WHAT IS BEING ASKED: Rewrite all of the data below with "range tab" changed to "range button" and everything else left the same. Leave the pictures out of your answer.

RECORD EXTRACTS:

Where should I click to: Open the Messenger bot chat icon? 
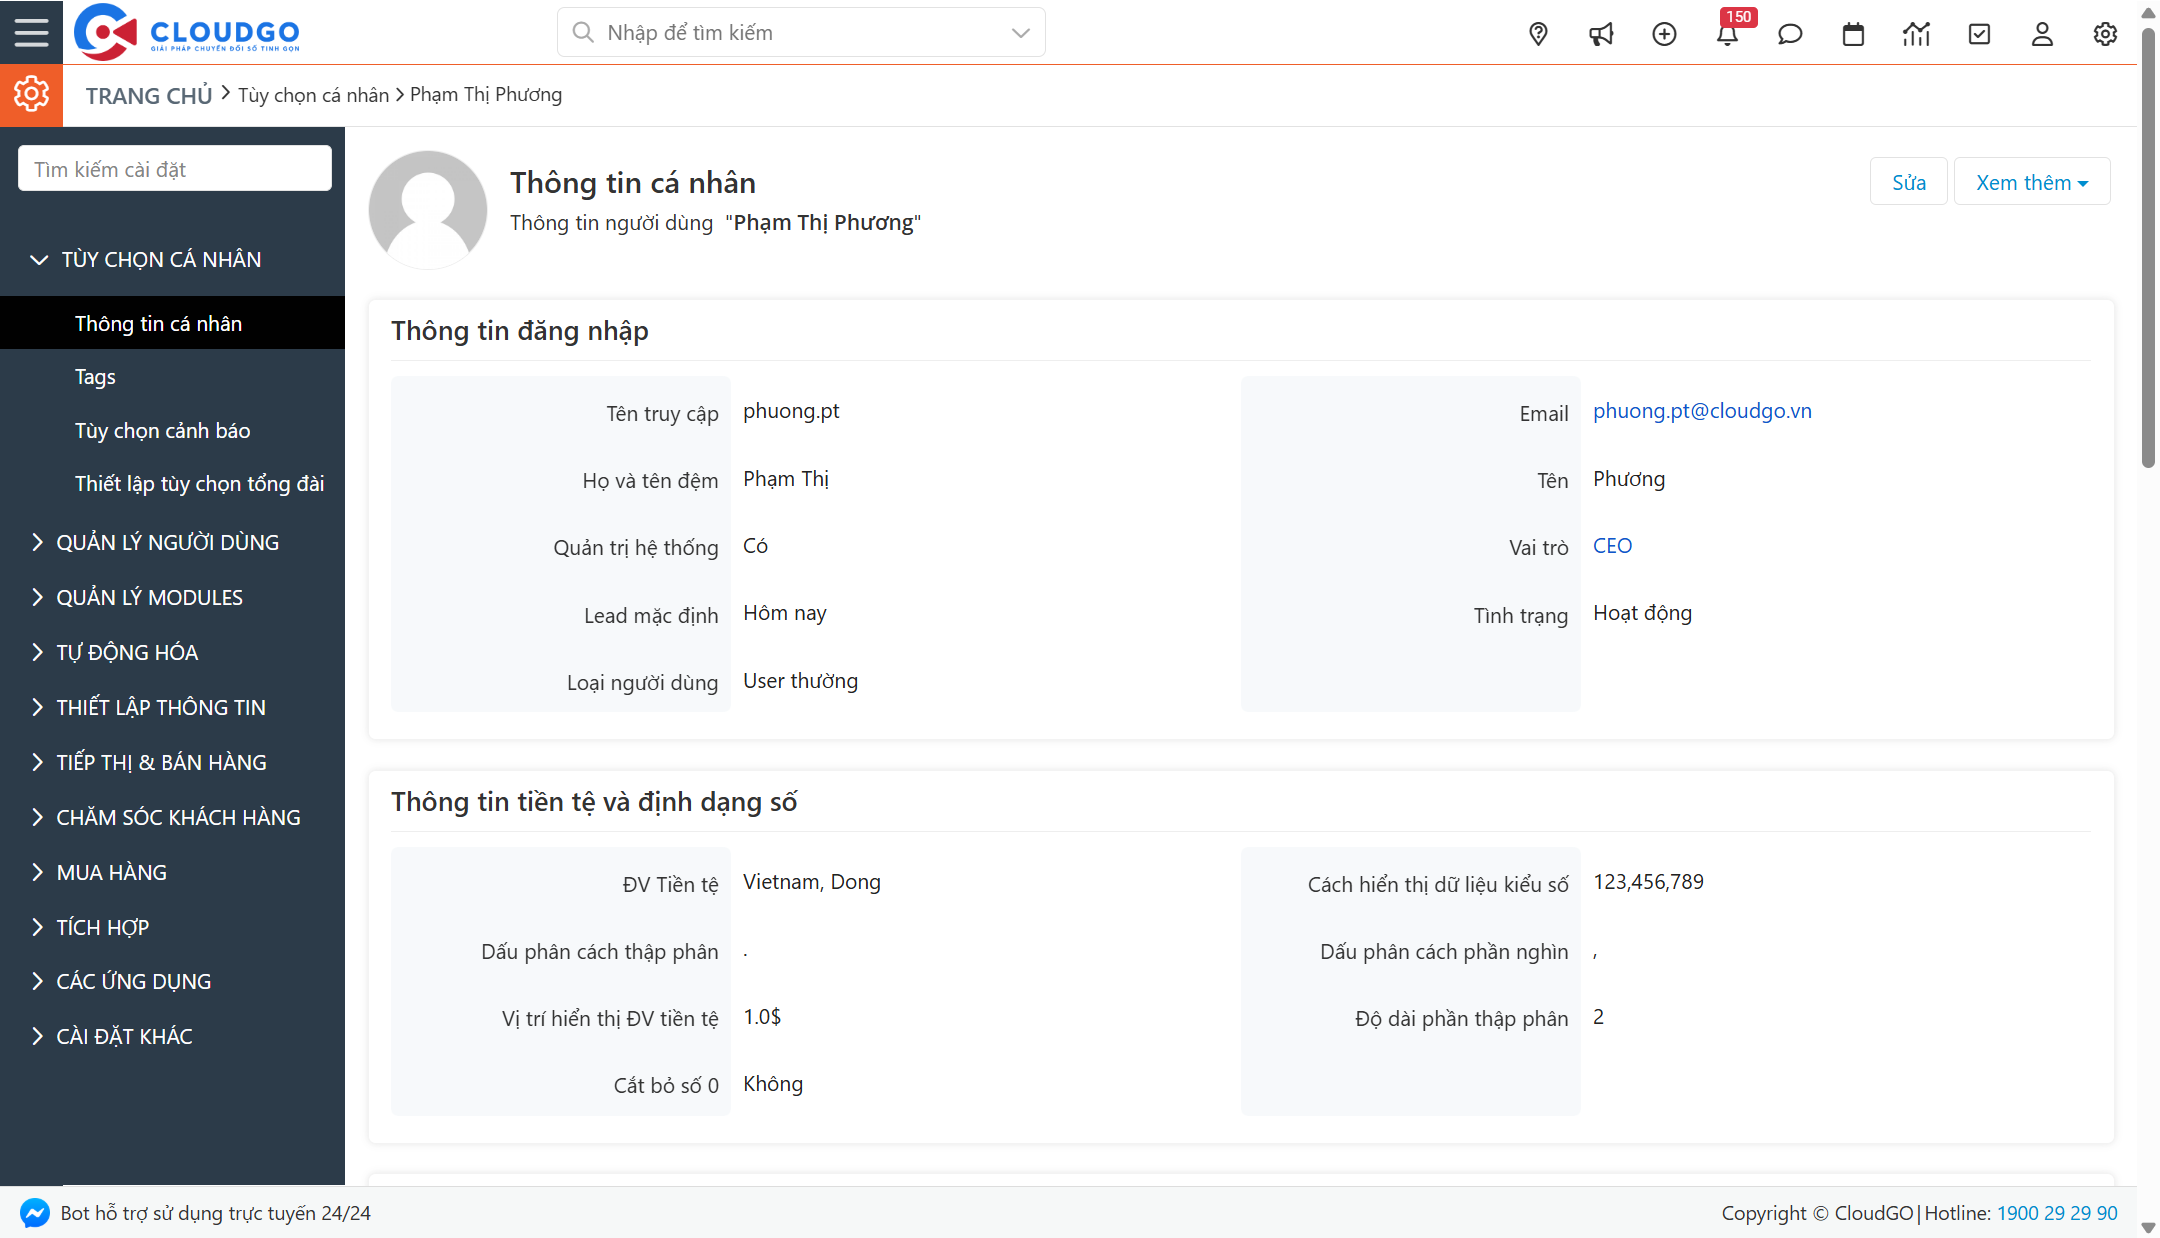click(34, 1213)
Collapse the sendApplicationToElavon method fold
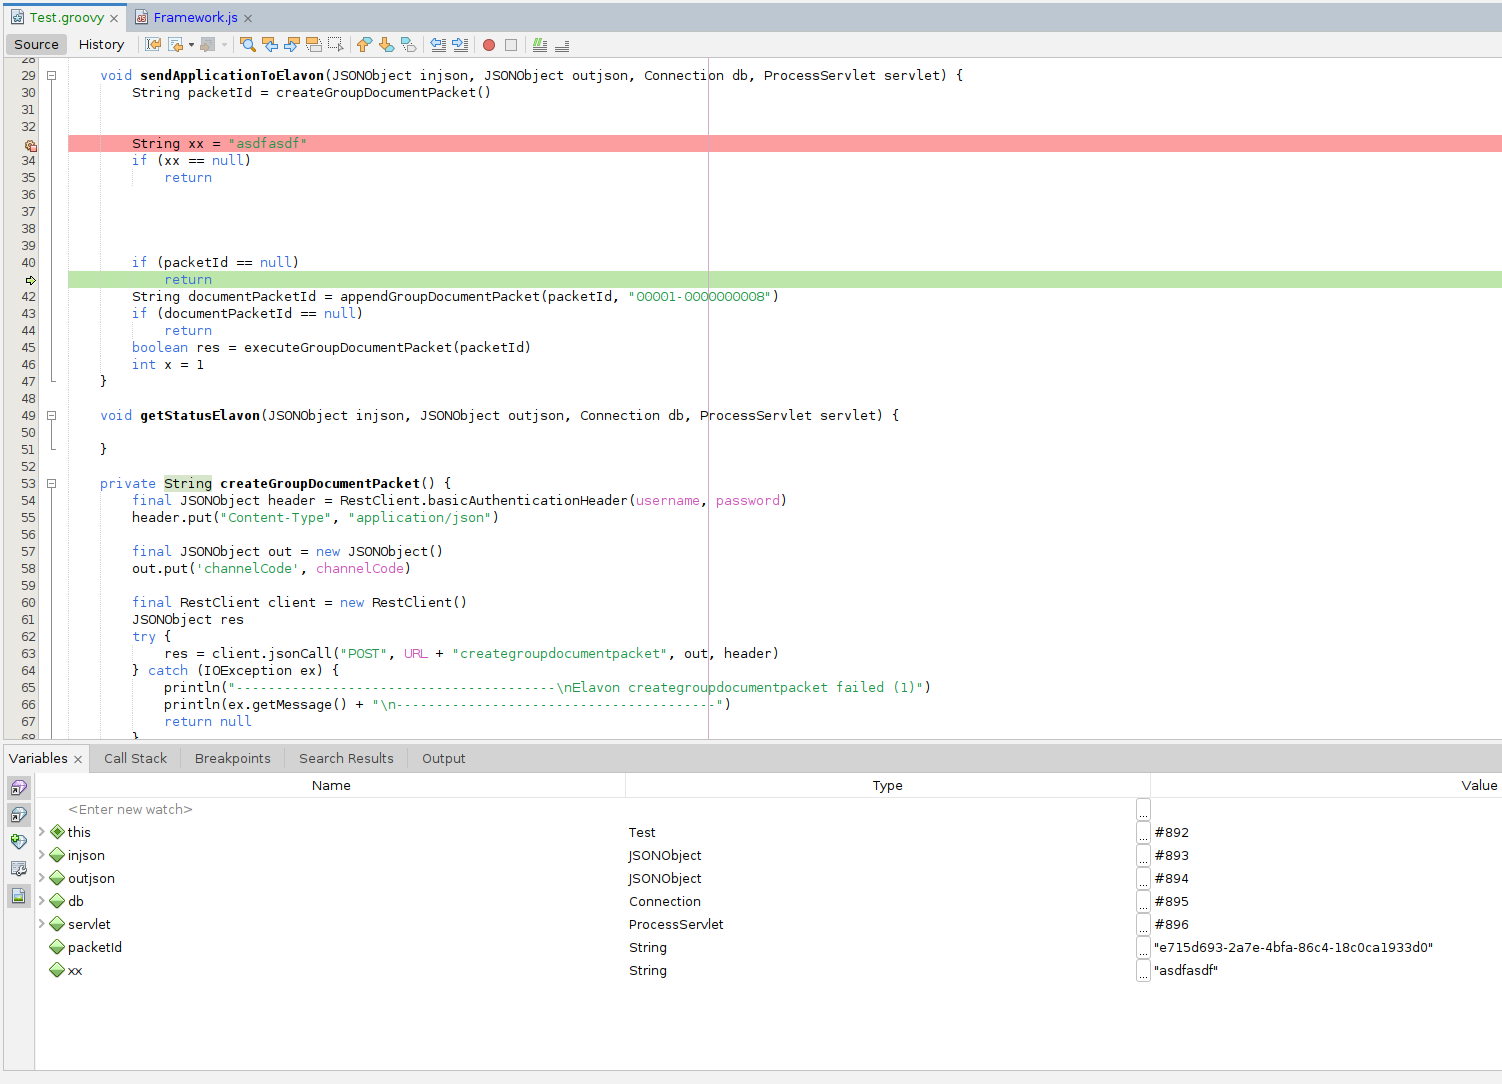This screenshot has height=1084, width=1502. coord(51,75)
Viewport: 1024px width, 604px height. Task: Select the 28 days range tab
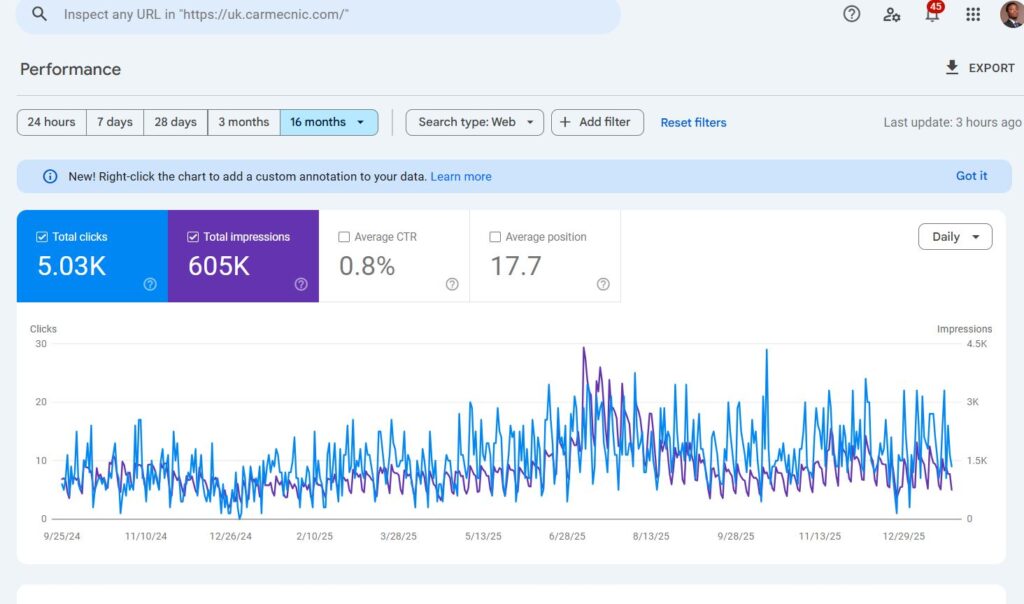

RESULT FOR THIS TASK:
Where should I click to: Open the Messenger bot chat icon? 
click(34, 1213)
Collapse the sendApplicationToElavon method fold
This screenshot has height=1084, width=1502. coord(51,75)
Viewport: 1024px width, 604px height. Task: Select the 28 days range button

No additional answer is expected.